Dans une déclaration publiée en juillet, le Parti de l’égalité socialiste a analysé la «guerre sur deux fronts» menée par le gouvernement Trudeau contre ses grandes puissances rivales à l’étranger et contre la classe ouvrière à l’intérieur du pays. La déclaration explique que «les bureaucrates syndicaux ont appliqué la politique pandémique de la classe dirigeante consistant à privilégier les profits avant la vie, ce qui a conduit à des vagues successives de décès massifs. Ils sont de fervents partisans de la guerre en Ukraine et du réarmement. Les syndicats et le NPD ont apporté un soutien tacite à la campagne d’extrême droite menée par le Congrès des Ukrainiens canadiens et soutenue par le gouvernement Trudeau, visant à calomnier et à censurer toutes les voix qui s’élèvent contre la guerre. Ils ont également joué un rôle clé dans la récente renégociation de l’Accord de libre-échange nord-américain, qui visait à consolider un bloc commercial continental dominé par les États-Unis, à partir duquel les impérialismes américain et canadien peuvent se disputer l’hégémonie économique et géostratégique mondiale [...]

Si le gouvernement Trudeau mène une guerre sur deux fronts, les dirigeants syndicaux et néo-démocrates sont ses “lieutenants de la main-d’oeuvre”. Leur tâche spécifique est de contenir, de détourner et de faire dérailler l’opposition montante de la classe ouvrière.»

La législation anti-briseurs de grève vise à renforcer l’alliance corporatiste anti-ouvrière entre les ministres du gouvernement, les dirigeants d’entreprise et les bureaucrates syndicaux.

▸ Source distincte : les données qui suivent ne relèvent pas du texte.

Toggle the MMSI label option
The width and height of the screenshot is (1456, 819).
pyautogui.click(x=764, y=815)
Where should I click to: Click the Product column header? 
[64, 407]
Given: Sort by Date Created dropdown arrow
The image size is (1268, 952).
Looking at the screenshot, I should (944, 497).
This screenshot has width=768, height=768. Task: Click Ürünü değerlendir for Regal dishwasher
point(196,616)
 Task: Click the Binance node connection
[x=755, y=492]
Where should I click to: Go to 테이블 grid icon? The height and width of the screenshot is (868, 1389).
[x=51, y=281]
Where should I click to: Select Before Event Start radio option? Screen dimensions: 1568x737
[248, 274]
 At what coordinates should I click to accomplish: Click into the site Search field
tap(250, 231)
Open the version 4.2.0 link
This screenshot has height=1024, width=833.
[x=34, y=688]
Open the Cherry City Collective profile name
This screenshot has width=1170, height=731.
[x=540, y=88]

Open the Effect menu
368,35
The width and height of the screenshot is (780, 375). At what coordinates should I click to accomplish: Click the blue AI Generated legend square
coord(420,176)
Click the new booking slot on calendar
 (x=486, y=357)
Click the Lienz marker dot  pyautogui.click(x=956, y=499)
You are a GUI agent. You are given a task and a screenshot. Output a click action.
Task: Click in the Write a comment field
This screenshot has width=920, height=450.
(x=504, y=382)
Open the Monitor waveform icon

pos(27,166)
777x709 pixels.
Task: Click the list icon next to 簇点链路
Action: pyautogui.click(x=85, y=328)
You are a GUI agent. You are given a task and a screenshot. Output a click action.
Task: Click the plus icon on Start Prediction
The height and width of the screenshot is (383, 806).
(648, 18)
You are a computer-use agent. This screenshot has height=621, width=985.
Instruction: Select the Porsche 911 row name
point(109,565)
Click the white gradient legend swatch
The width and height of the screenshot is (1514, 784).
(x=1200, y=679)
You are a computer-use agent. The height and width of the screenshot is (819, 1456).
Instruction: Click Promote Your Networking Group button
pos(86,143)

En «renforçant» le système de «négociation collective», leur objectif est d’étouffer l’opposition croissante de la classe ouvrière et de contenir les conflits contractuels au sein d’institutions réglementées par l’État et pro-patronales.

La tâche urgente de la classe ouvrière est de se libérer du carcan politique imposé par la bureaucratie syndicale et le NPD. Cela exige impérativement une lutte politique contre le gouvernement Trudeau et l’alliance libérale, syndicale et néo-démocrate sur laquelle il repose. Cela nécessite de se tourner vers un programme socialiste et internationaliste pour la mobilisation des travailleurs au Canada aux côtés de leurs frères et sœurs de classe en Amérique du Nord et dans le monde entier contre l’austérité capitaliste et la guerre, et pour le pouvoir ouvrier et le socialisme.